写 Prompt 的正确方式：高手在用的 4 层结构

# How to write a prompt the right way: the 4-layer structure pros use

> **Source**: [@0xCodez on X](https://x.com/0xCodez/status/2057807200173613450) · 2026-05-22
>
> I went through Anthropic's official prompt engineering docs, their internal courses, and a talk by one of their applied AI engineers on how the Claude team actually debugs prompts in production.

![](https://pbs.twimg.com/media/HI6-X-UWEAEOpsM.jpg)

I went through Anthropic's official prompt engineering docs, their internal courses, and a talk by one of their applied AI engineers on how the Claude team actually debugs prompts in production.

**Bookmark this. Save it.** Then I compressed everything into one structure. Four layers. Build them in order and you get prompts that survive model migrations, edge cases, and production traffic.

> Follow my Substack to get fresh AI alpha: [movez.substack.com](https://movez.substack.com/)

*That is not hyperbole. After this you will never write a prompt as a single sentence again - because you will see why that was the problem the whole time.*

---

## The lie everyone believes about *prompting*.

Most people treat prompting like a Google search.

Type a vague sentence. Hit enter. Hope. If the output is bad, add more words. Still bad? Add "IMPORTANT." Add "CRITICAL." Add "always" and "never" until something sticks.

Anthropic's own documentation calls this out directly: most people *"type a vague sentence, hit enter, and hope for the best. Then they wonder why the output sounds generic or misses the mark entirely."*

Here is the truth nobody tells you. **A prompt is not a sentence. It is a system with four layers, and each layer does a different job.**

![](https://pbs.twimg.com/media/HI6wQsTWQAApJgq.png)
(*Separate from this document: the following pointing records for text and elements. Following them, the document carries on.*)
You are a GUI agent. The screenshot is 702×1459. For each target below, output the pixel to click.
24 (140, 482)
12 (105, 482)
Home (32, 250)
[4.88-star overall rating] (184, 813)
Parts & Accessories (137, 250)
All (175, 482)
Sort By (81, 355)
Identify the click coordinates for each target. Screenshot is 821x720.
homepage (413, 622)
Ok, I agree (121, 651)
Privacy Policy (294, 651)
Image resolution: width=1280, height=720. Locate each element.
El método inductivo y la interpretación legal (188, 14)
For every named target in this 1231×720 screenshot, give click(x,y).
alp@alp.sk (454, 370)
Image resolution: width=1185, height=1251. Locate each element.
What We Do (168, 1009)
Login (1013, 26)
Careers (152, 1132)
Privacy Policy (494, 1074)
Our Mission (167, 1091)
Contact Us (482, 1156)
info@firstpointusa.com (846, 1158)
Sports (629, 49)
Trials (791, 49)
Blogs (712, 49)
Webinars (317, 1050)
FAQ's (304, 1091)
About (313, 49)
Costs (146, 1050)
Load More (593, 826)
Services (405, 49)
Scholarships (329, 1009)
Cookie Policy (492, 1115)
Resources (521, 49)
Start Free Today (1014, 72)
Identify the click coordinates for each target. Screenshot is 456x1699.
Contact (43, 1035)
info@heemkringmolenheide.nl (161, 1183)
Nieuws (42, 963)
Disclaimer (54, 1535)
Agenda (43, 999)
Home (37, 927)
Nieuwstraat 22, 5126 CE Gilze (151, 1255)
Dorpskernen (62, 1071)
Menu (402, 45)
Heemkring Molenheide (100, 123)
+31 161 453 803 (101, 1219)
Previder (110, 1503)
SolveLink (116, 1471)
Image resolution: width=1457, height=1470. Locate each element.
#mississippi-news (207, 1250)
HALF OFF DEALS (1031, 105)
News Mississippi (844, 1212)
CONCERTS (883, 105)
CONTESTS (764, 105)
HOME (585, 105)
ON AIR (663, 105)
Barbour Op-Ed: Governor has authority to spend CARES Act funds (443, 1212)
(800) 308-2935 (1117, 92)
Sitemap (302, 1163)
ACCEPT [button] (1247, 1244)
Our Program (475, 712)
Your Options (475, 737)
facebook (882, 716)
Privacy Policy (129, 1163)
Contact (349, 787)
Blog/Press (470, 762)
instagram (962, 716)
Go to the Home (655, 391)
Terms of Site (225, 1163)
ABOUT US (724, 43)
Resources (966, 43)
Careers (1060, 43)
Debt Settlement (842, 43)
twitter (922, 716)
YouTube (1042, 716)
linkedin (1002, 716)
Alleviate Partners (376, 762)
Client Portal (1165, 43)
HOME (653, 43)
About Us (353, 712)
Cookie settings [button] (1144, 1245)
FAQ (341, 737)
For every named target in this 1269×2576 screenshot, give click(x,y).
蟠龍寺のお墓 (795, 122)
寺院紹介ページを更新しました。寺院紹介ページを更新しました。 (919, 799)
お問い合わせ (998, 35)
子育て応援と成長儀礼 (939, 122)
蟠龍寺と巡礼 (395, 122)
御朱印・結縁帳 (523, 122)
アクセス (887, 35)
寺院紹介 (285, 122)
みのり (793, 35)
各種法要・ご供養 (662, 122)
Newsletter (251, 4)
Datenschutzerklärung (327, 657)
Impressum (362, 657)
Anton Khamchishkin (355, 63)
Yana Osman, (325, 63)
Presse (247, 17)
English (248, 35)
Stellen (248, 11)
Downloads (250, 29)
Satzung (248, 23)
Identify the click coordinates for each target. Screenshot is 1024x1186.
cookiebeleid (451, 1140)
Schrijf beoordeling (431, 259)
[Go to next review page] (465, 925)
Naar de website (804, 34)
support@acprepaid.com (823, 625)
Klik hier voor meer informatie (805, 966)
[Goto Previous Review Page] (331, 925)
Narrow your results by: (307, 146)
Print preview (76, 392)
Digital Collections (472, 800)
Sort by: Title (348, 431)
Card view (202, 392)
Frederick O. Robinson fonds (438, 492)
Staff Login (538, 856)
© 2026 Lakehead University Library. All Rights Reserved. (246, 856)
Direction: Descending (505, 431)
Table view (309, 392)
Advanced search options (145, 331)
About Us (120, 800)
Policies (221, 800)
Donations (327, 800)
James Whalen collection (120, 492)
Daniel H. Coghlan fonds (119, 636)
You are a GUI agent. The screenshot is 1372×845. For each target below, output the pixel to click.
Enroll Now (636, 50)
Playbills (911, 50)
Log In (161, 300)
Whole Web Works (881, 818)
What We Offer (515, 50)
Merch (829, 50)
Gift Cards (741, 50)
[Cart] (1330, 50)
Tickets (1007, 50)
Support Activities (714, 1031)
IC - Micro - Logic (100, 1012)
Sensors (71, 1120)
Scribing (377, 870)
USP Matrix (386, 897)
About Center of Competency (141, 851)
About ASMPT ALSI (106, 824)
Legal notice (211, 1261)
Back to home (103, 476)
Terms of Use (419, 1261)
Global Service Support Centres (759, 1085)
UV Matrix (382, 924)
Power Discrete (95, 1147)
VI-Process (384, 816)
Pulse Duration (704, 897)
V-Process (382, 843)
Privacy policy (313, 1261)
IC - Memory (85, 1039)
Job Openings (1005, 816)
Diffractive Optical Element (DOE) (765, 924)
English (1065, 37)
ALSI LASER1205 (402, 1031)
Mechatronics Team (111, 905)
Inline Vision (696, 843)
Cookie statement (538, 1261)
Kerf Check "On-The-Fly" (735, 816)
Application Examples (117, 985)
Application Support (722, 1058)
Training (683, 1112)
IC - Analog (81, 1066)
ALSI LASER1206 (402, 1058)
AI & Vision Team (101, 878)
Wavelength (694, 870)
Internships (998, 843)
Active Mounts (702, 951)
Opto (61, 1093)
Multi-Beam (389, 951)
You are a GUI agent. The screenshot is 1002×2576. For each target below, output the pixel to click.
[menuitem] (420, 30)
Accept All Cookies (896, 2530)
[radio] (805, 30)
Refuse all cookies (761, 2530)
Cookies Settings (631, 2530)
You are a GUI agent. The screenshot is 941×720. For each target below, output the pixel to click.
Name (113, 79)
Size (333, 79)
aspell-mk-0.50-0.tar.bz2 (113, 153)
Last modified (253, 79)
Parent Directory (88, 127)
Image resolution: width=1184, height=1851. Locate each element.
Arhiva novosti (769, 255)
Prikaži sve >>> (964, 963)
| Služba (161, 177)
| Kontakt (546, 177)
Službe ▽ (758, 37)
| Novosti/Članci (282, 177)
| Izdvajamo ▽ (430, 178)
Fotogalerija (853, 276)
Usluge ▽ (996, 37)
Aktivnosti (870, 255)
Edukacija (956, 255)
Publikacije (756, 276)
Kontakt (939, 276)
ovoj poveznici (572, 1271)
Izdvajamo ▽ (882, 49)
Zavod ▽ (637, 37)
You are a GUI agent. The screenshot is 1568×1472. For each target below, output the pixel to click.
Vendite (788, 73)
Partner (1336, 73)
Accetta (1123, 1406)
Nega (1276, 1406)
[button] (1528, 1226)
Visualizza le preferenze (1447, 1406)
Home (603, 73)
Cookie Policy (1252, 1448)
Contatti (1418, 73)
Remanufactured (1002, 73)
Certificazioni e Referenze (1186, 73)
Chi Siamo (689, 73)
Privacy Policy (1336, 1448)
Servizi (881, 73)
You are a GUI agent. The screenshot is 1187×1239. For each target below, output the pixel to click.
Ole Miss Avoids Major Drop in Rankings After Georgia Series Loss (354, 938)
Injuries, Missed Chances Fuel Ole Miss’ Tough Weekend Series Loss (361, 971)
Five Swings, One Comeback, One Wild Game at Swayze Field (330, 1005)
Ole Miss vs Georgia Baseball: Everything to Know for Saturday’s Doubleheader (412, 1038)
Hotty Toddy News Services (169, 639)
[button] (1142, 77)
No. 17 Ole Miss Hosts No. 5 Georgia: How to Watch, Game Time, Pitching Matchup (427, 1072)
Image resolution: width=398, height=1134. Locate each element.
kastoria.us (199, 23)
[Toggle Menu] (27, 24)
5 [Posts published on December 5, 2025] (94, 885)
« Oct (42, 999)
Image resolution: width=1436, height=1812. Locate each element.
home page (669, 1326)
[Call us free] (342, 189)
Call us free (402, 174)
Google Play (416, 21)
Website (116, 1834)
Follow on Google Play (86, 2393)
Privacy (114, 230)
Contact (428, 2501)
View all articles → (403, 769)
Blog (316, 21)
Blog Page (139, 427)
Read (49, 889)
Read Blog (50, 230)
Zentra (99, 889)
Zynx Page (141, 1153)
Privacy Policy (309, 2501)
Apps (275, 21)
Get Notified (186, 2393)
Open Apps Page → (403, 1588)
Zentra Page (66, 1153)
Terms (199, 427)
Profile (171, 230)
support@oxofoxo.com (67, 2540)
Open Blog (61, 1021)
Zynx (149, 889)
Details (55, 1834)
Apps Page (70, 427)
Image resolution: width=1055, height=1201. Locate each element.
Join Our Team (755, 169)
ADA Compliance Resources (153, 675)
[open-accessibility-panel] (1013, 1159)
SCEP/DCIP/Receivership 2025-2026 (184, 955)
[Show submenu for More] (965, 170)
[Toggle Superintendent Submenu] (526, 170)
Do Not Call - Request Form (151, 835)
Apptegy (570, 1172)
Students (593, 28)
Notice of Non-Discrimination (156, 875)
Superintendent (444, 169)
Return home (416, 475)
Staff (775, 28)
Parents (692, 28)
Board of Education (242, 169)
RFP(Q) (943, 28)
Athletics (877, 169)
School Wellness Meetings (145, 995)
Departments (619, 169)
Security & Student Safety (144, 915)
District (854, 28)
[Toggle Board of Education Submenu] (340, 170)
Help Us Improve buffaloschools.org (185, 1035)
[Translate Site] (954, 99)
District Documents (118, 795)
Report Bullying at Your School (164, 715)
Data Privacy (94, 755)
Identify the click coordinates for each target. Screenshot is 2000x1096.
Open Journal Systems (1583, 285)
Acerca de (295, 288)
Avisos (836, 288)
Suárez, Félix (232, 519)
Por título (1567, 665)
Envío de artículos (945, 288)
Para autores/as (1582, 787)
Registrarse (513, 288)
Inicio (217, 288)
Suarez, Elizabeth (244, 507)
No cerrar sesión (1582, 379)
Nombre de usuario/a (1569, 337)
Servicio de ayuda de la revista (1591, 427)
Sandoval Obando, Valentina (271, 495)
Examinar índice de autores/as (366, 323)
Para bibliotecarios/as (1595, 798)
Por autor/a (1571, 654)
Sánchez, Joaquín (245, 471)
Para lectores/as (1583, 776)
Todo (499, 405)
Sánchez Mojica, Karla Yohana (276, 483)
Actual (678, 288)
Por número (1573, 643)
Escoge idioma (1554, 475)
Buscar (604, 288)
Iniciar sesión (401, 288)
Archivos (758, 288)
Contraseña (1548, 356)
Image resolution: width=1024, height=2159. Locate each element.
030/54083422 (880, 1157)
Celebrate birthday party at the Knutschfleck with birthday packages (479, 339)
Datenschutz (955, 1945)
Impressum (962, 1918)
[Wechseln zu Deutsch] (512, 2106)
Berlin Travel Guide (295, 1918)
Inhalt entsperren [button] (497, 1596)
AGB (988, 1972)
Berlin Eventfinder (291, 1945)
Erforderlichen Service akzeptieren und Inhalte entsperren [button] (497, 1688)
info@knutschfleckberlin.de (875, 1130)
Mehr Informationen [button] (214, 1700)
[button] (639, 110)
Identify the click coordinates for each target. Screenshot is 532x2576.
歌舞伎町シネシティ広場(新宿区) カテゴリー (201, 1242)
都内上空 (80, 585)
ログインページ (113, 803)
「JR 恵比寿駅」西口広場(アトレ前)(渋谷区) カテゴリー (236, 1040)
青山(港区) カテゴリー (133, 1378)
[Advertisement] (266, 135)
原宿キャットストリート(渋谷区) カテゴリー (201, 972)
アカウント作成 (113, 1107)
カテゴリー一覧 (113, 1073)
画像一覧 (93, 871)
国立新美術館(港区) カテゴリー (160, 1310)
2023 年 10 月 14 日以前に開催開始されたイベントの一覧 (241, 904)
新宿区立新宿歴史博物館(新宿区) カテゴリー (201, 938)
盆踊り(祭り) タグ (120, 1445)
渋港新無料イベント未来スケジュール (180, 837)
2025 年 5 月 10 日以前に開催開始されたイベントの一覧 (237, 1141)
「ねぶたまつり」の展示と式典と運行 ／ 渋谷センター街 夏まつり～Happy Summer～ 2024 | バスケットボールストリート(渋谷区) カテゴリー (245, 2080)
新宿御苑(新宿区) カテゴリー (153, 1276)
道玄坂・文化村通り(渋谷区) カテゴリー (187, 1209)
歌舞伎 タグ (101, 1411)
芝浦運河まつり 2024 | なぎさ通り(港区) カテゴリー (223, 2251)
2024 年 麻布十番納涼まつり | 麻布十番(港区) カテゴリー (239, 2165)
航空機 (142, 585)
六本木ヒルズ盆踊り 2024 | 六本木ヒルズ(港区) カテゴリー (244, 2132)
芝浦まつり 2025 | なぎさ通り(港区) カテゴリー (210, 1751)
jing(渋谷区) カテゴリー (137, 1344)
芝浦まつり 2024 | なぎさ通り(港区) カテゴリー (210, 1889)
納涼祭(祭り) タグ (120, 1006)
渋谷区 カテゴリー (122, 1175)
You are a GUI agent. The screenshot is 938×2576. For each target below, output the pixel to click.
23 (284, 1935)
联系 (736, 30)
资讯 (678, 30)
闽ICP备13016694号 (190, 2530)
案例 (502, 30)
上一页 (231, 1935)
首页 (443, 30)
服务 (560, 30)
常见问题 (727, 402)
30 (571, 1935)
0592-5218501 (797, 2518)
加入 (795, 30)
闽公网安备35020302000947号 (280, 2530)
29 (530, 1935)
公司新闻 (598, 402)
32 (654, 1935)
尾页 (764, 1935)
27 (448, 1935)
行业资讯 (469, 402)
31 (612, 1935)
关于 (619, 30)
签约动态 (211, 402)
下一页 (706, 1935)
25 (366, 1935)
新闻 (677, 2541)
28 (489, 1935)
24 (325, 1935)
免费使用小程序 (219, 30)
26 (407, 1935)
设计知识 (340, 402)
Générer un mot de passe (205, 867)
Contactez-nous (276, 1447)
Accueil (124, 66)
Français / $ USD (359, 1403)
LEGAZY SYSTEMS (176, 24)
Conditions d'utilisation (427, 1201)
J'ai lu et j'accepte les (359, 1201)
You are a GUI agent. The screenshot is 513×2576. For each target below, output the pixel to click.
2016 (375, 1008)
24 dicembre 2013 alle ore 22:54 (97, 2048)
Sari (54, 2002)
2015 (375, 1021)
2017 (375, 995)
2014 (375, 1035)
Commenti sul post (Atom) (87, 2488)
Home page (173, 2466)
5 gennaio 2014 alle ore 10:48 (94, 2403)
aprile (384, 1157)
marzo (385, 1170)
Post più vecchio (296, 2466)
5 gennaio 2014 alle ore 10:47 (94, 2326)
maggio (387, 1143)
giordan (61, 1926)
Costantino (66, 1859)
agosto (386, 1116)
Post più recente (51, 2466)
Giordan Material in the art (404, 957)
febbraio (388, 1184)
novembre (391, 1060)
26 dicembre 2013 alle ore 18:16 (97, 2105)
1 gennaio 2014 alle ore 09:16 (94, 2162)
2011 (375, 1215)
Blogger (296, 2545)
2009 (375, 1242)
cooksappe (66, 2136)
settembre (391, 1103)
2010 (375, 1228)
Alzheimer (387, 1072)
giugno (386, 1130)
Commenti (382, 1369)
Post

Amateurs write Layer 2 and stop. Pros build all four, in order.

---

## 01. Make the prompt *parseable*.

Before you optimize anything, you organize.

Anthropic's number one structural recommendation is XML tags. Not because they look clean - **because Claude was specifically trained to recognize XML structure.** When a prompt has multiple components, tags stop the model from mixing them up.

The Anthropic team has a rule of thumb that cuts to the core of it: if you are reading a prompt and you cannot tell guidelines from policy from data, the model probably cannot either.

> **What the pros actually tag**

There are no "correct" tag names - Anthropic is explicit about this. But the common patterns are worth memorizing:

```plaintext
<instructions>  — the task steps
<context>       — background the model needs
<data>          — the actual input to work on
<examples>      — sample inputs and outputs
<thinking>      — where the model reasons
<answer>        — where the final output goes
<output_format> — the exact shape you want back
```

A structured prompt separates every concern cleanly:

```plaintext
<role>
You are a senior support agent for a telecom company.
</role>

<policy>
- Grandfathered plans use the customer's account data
- Never quote public pricing to a legacy customer
</policy>

<guidelines>
- Warm, concise tone; under 100 words
</guidelines>

<data>{customer_account_context}</data>

<user_message>{the actual question}</user_message>
```

Same words jammed into one paragraph give you completely different reliability. The tags are the difference.

> **The order matters more than you think:**

One detail almost nobody knows, straight from Anthropic's long-context guidance: **put long documents at the top of your prompt, above your instructions and your question.** Queries placed at the end can improve response quality by up to 30% on long-context tasks.

Same prompt, same model - just moving the question to the bottom buys you up to 30%. That is the cheapest performance gain in prompting, and it costs you nothing.

![](https://pbs.twimg.com/media/HI6yhP-WEAAoqrc.png)

> **The cleanup pass:**

**Anthropic's engineers do something most people never do: they delete.**

Production prompts accumulate patches. An instruction added to fix one model's quirk. A "CRITICAL: never do X" bolted on after one bad output.

A block someone pasted from a website, hero-image reference and cookie notice still attached. Every one of those is now noise the model has to wade through. Strip out everything that no longer earns its place.

---

## 02. Aim the model at *the target*.

Now that the model can read the prompt, you tell it where to go. This is the layer most people think is prompting. It is one of four. Direction has four official Anthropic techniques - use them in this order.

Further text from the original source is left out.